THE TASK :: Figure out how many lines in these records contain "will". Only the number belongs in the reply.
SOURCE MATERIAL Start Marker
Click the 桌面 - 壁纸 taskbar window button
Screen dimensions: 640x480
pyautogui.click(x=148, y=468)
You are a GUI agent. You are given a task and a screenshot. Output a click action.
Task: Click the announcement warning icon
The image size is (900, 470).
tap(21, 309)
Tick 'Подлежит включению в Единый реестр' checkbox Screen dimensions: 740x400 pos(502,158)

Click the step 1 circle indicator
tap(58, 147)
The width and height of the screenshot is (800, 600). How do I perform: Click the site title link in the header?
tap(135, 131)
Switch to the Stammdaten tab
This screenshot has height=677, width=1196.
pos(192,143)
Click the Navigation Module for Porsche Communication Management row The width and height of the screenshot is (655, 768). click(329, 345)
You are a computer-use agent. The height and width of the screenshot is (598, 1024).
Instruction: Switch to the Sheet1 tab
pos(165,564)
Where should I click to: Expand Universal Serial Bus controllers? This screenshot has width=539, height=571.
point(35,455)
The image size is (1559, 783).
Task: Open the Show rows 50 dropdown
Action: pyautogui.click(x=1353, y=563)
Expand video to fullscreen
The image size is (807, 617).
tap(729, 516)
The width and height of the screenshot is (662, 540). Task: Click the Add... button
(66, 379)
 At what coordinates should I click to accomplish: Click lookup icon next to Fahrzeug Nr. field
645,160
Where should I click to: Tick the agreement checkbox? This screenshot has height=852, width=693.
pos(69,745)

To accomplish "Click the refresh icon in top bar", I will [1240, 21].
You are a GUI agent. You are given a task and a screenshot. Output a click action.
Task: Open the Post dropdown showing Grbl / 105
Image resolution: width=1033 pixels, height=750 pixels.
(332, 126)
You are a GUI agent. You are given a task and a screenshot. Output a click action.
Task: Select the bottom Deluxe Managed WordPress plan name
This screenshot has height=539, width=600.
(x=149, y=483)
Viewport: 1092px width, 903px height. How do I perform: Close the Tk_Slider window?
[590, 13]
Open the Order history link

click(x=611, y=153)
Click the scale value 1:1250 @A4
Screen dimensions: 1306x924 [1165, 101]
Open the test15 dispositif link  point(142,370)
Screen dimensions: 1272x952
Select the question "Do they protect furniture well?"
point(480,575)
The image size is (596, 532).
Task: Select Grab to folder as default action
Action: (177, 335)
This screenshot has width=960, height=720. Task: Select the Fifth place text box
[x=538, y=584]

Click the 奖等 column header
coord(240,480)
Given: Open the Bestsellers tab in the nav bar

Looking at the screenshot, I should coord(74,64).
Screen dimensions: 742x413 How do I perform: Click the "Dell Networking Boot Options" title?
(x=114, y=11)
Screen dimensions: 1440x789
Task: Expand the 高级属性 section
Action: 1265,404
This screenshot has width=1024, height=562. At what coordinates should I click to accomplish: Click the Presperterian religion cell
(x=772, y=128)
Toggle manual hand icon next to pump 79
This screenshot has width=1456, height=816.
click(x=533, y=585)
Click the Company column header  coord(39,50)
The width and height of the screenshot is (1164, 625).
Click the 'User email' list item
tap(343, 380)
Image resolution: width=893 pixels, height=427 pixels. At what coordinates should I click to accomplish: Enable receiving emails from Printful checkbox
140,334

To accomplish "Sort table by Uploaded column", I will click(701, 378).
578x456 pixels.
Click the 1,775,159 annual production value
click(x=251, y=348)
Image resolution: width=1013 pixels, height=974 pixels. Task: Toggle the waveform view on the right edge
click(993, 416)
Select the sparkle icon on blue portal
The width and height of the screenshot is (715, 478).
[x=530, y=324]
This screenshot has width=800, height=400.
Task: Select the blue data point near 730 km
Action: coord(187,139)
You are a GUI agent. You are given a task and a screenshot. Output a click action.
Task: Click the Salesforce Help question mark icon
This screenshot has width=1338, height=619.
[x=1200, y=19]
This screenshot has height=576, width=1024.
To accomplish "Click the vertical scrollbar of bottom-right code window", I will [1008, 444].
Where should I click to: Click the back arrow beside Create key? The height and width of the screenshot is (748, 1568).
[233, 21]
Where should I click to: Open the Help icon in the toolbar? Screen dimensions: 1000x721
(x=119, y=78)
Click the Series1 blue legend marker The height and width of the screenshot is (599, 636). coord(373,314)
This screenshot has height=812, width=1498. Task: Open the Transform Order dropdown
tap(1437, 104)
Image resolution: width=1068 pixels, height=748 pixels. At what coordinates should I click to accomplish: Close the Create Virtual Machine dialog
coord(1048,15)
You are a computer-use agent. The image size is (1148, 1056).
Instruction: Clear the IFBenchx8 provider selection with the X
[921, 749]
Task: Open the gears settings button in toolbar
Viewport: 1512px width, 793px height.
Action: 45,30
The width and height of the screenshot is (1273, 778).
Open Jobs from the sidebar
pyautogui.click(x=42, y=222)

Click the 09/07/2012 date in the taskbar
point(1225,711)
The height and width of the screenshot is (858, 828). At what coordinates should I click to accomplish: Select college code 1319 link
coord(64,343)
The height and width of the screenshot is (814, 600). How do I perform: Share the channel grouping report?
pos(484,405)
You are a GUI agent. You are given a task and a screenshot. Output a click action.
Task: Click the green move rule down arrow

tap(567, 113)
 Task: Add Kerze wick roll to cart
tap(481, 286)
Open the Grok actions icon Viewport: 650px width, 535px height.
SOURCE MATERIAL End Marker
FINISHED TASK :: 3